ACTIVITY: Copy exactly the lines from the one containing "Task: Click Розроблення" through the last line of the records below, both included, and leave out the pictures.
BEGIN DATA UNDER STUDY
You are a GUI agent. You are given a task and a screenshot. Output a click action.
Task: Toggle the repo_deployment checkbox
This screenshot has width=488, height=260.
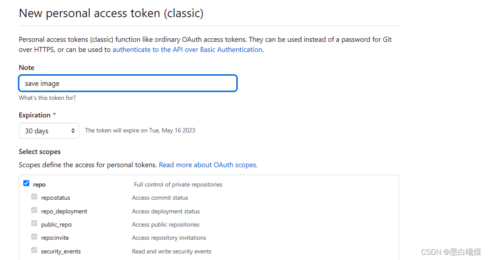(34, 210)
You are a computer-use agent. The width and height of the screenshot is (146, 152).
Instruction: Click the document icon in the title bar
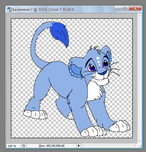pyautogui.click(x=9, y=9)
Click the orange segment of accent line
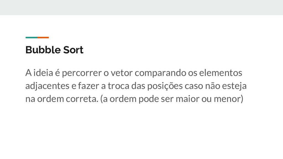 [x=43, y=38]
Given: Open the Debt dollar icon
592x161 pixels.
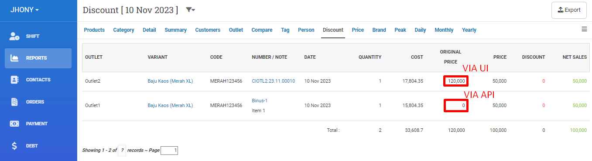Looking at the screenshot, I should coord(14,146).
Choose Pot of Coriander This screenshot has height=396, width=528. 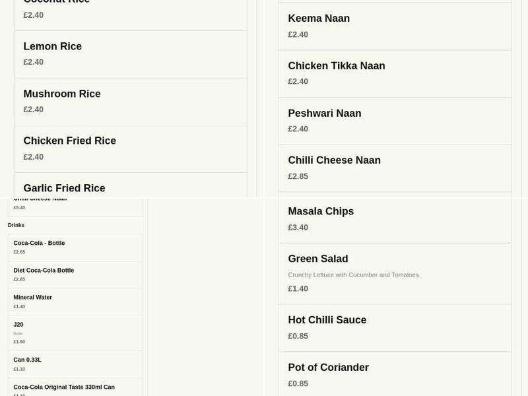395,375
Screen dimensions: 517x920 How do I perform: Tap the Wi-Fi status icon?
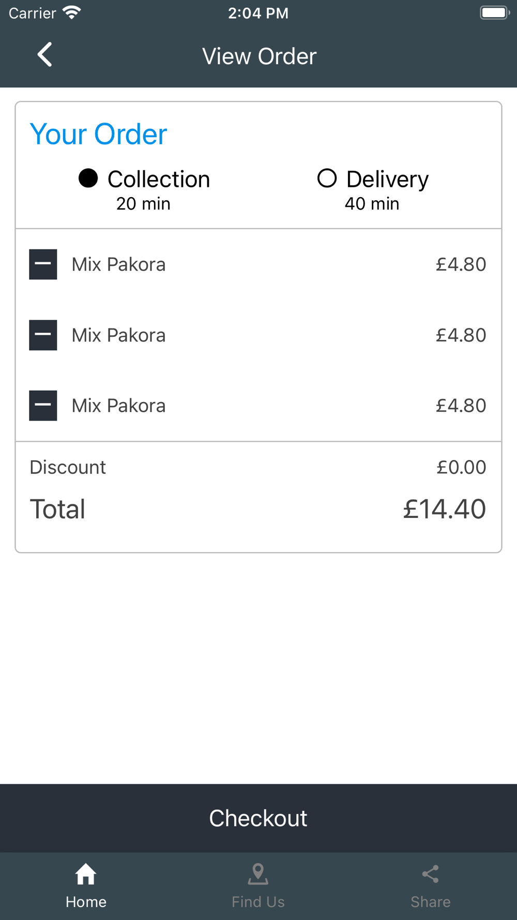[x=71, y=12]
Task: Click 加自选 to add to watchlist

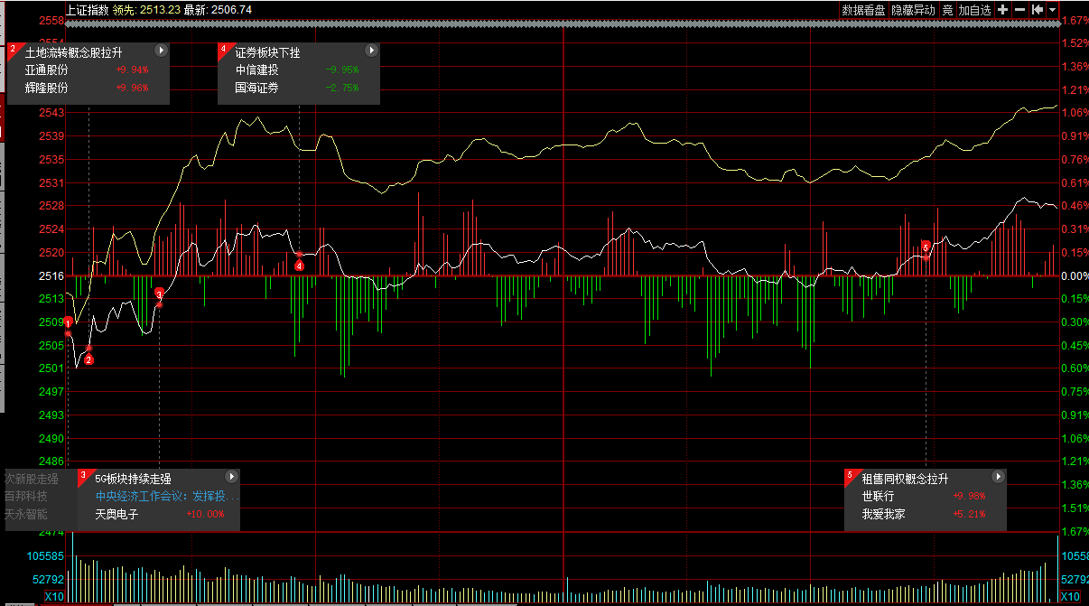Action: pyautogui.click(x=974, y=10)
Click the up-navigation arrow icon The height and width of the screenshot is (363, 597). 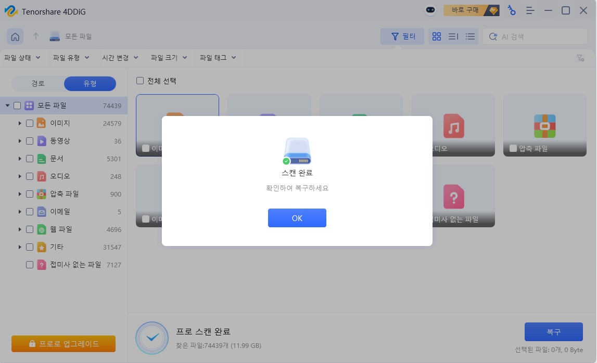35,36
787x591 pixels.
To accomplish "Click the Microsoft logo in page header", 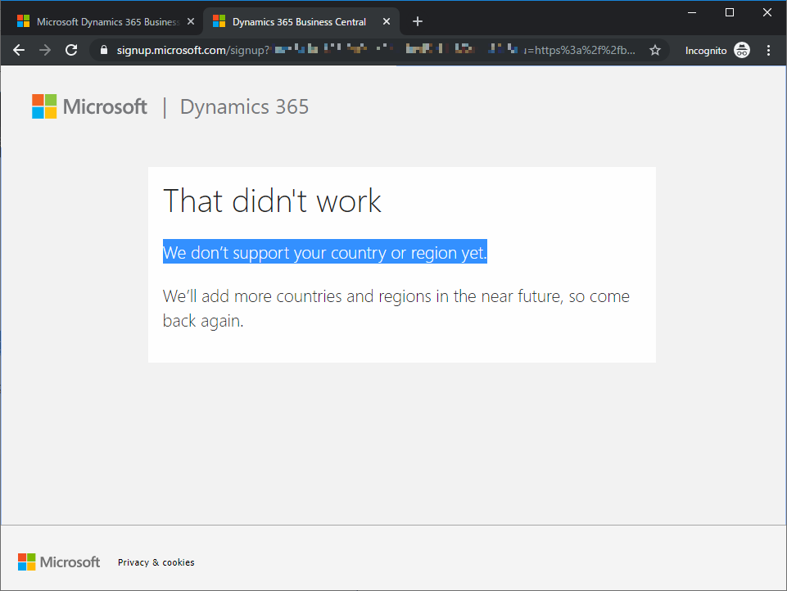I will [x=90, y=106].
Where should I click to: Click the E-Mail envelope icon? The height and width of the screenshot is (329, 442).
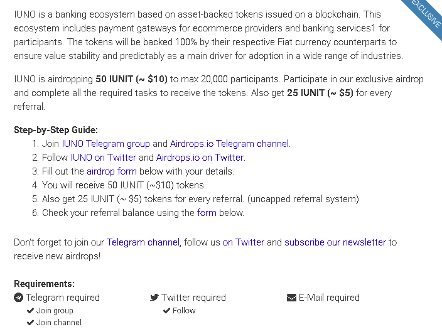(291, 298)
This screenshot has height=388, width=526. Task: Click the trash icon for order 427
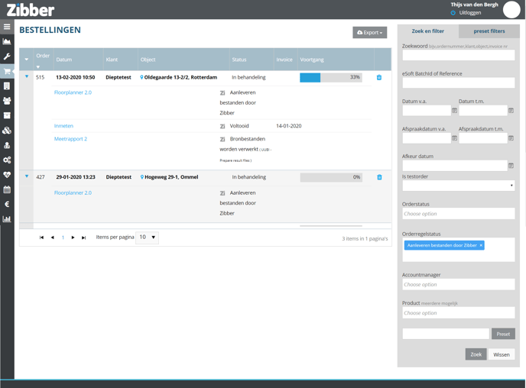[379, 177]
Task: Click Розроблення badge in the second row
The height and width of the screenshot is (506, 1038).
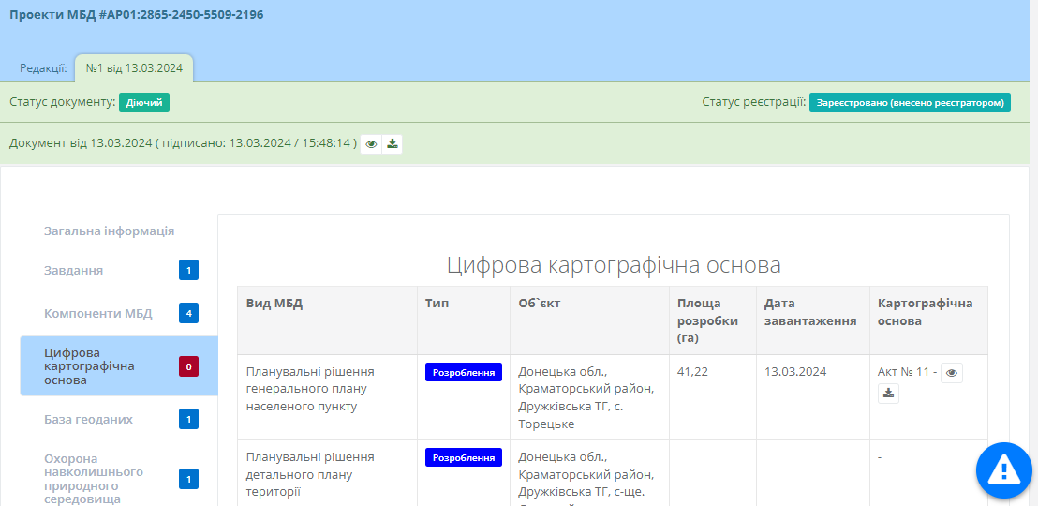Action: click(463, 457)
END DATA UNDER STUDY
WRITTEN RESPONSE:
Task: Click Розроблення badge in the second row
The height and width of the screenshot is (506, 1038).
Action: click(463, 457)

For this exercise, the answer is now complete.